Working with APIs is not just about exchanging data but also about communication. You send a request, you wait, you get a response. And depending on what that response contains (a success status, an error code, a timeout, or unexpected data), you make a decision. Retry? Modify the payload? Or give up?

It’s funny how similar this is to our real-life interactions with people.

In life, we’re constantly sending out “requests”: sharing a thought, expressing a feeling, offering help, asking for clarity, setting a boundary. But the real art isn’t just in the sending. It’s in how well we observe and interpret the response.

Did they get it?
Are they responsive or evasive?
Was there a miscommunication (like a 400 Bad Request)?
Are they overwhelmed or shut down (like a 429 Too Many Requests)?
Or are they giving you an error that’s actually about their internal system, not you?

[E.g.: Some people will give you a 401 Unauthorized response to your boundary, and you’re like, I literally just asked for basic respect, what kind of API key do I need for that?]

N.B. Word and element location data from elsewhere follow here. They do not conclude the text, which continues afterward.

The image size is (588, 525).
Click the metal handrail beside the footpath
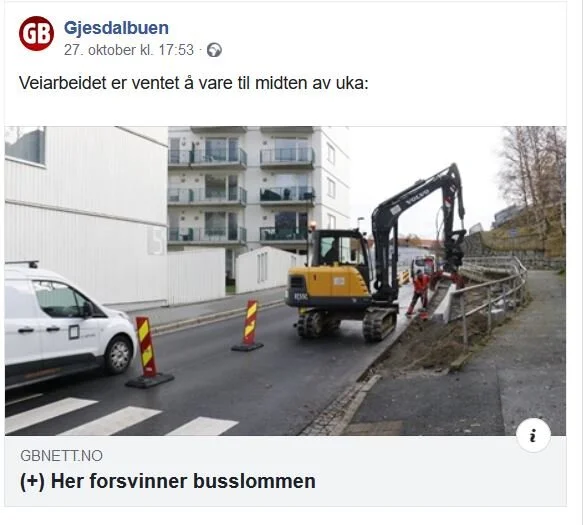[491, 296]
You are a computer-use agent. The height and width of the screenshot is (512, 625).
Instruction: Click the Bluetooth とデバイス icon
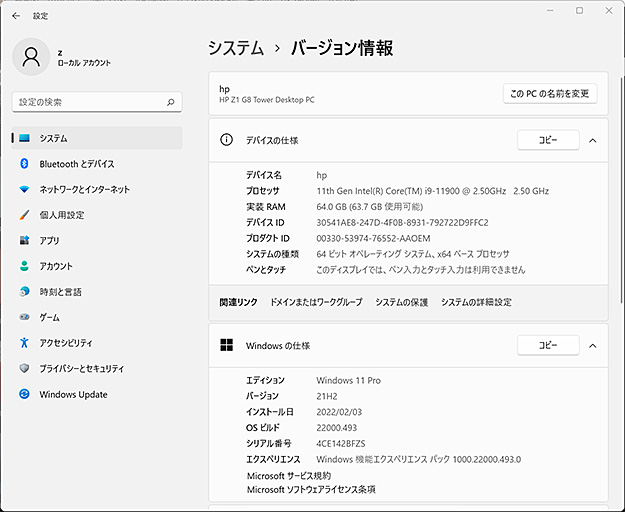pos(25,164)
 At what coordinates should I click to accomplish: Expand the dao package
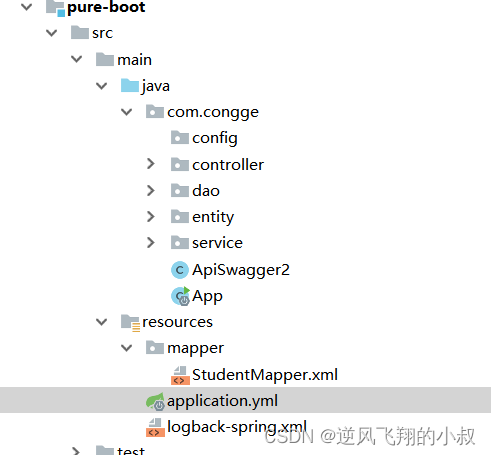151,190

And just like with APIs, you can’t keep resending the same request and hope for a different response. Sometimes, you need to refactor your payload, or change the timing to retrigger it another time – but if you make those changes without accurate evaluation of the response, it may never land the way you hoped.

At some point you realise that if you’re constantly having to reformat your requests to get a decent response, and if the API still keeps failing, maybe it’s not your code. Maybe you’re sending requests to the wrong server. Like when the response is crystal clear (403 Forbidden), the wisest thing you can do is stop trying and move on.

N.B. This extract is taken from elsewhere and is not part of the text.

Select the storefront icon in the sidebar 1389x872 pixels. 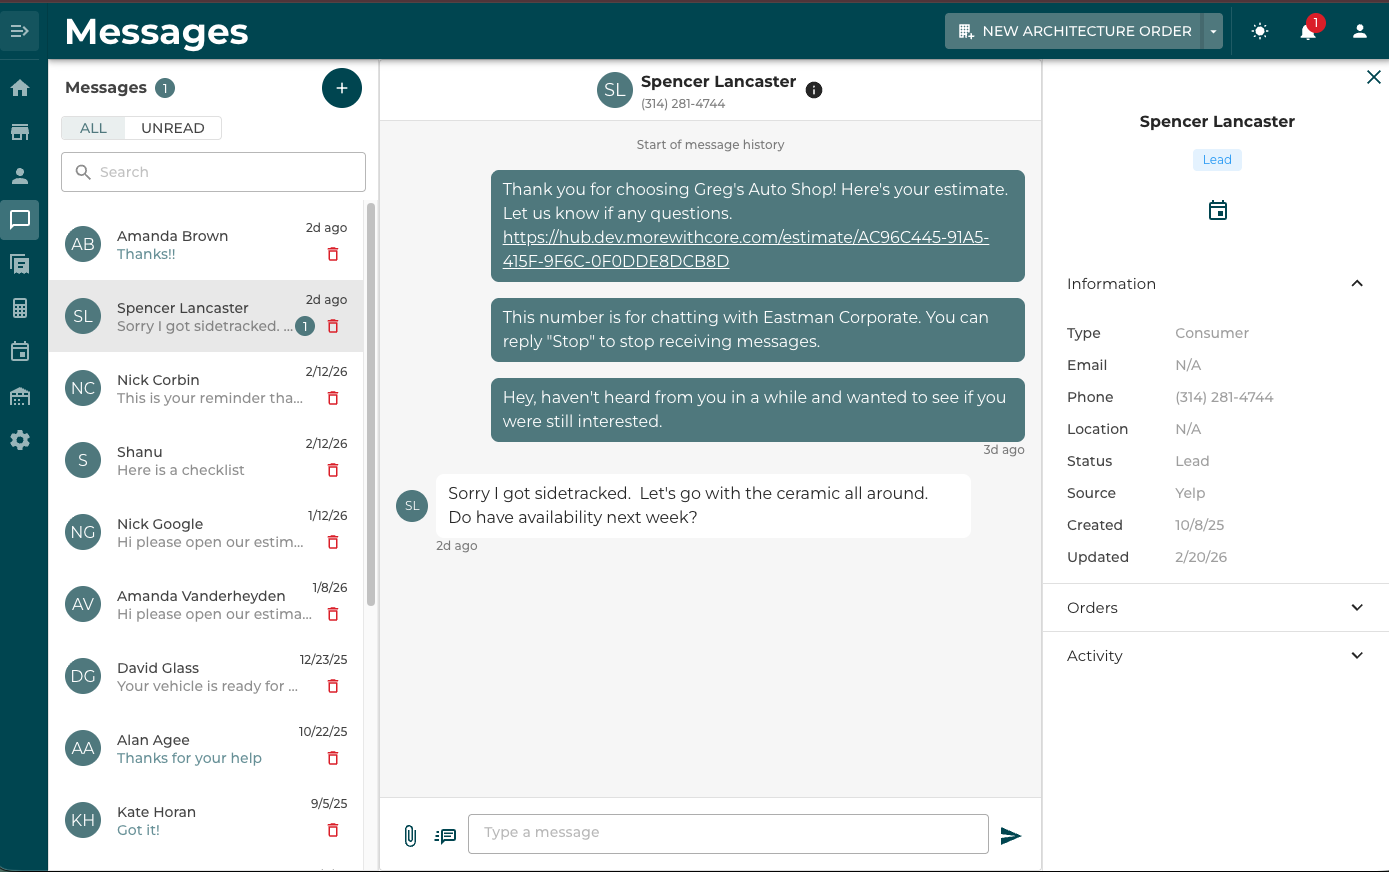point(21,131)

But we’re not always the ones sending requests. Sometimes, we’re on the other end. Someone reaches out – maybe with a feeling, an assumption, or an unspoken expectation. And we’re about to send a response. That response might be warm and receptive 200 OK – or it might be guarded, hesitant, or just an error.

Maybe we delay replying because we’re processing. Maybe we snap back with a 500 Internal Server Error because their request was incompatible with our system.

Our responses, too, carry meaning. They teach others how to engage with us – what we’re open to, what needs a retry with better headers, and what boundaries are non-negotiable.

The best developers know when to troubleshoot and when to accept the limits of an API. The same goes for people: not all connections are good for integration, and not all errors are worth decoding.

But it’s always worth really reading the responses before sending the next request, just in case both systems can build compatibility after all.